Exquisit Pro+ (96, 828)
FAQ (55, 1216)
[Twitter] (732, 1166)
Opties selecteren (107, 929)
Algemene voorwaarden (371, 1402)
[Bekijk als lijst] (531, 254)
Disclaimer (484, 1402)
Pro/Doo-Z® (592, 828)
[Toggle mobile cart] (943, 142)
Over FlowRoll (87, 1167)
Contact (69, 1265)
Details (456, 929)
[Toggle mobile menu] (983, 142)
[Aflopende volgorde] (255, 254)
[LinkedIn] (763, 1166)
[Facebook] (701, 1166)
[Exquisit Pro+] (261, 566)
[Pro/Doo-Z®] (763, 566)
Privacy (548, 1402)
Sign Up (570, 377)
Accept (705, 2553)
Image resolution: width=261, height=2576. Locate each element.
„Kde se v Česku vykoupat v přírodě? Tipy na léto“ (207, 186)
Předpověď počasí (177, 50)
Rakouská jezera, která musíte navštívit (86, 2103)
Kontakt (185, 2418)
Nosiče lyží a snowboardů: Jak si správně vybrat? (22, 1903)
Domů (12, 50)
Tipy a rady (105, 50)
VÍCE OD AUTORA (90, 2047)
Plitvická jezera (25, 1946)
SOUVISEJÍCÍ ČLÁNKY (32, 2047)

****************

Your assignment:
Type out the whole listing once more, exactly as written.

Answer box:
Exquisit Pro+ (96, 828)
FAQ (55, 1216)
[Twitter] (732, 1166)
Opties selecteren (107, 929)
Algemene voorwaarden (371, 1402)
[Bekijk als lijst] (531, 254)
Disclaimer (484, 1402)
Pro/Doo-Z® (592, 828)
[Toggle mobile cart] (943, 142)
Over FlowRoll (87, 1167)
Contact (69, 1265)
Details (456, 929)
[Toggle mobile menu] (983, 142)
[Aflopende volgorde] (255, 254)
[LinkedIn] (763, 1166)
[Facebook] (701, 1166)
[Exquisit Pro+] (261, 566)
[Pro/Doo-Z®] (763, 566)
Privacy (548, 1402)
Sign Up (570, 377)
Accept (705, 2553)
Image resolution: width=261, height=2576. Locate each element.
„Kde se v Česku vykoupat v přírodě? Tipy na léto“ (207, 186)
Předpověď počasí (177, 50)
Rakouská jezera, která musíte navštívit (86, 2103)
Kontakt (185, 2418)
Nosiče lyží a snowboardů: Jak si správně vybrat? (22, 1903)
Domů (12, 50)
Tipy a rady (105, 50)
VÍCE OD AUTORA (90, 2047)
Plitvická jezera (25, 1946)
SOUVISEJÍCÍ ČLÁNKY (32, 2047)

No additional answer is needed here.